What you need to do
Report how many lines below contain the word "Task". Write only that number.

Supplied material
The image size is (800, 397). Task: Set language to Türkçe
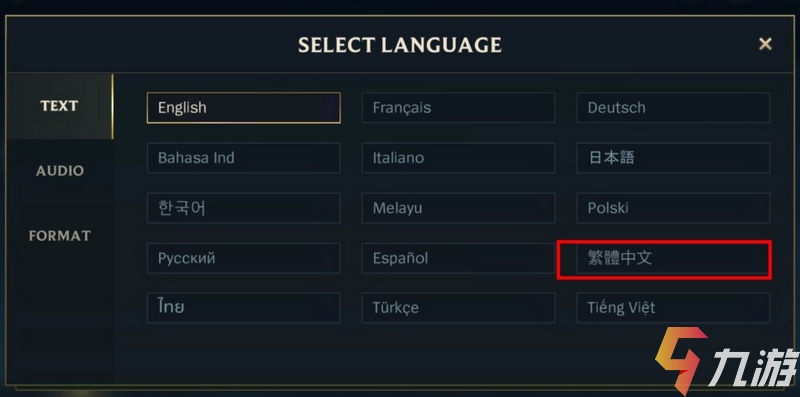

---

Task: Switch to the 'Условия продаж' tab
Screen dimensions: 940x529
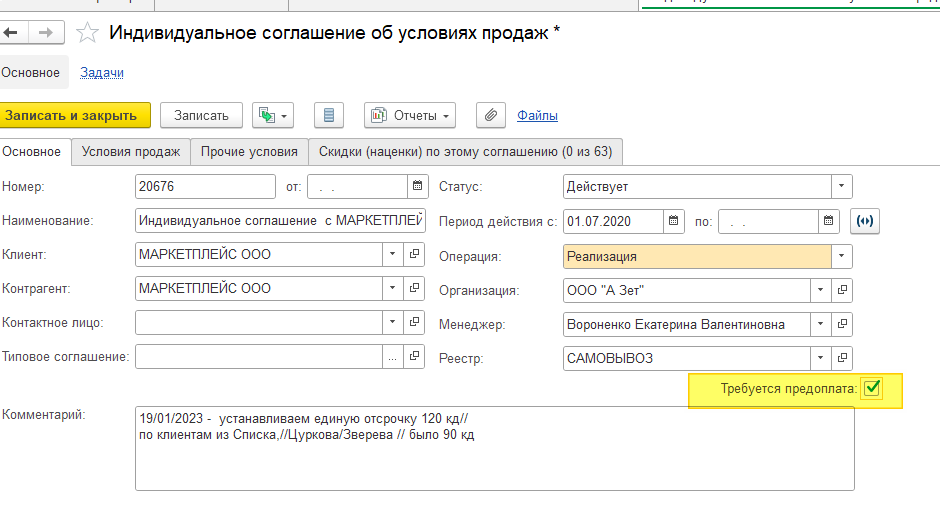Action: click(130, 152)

---

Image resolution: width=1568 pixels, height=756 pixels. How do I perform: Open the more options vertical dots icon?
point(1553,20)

Answer box
2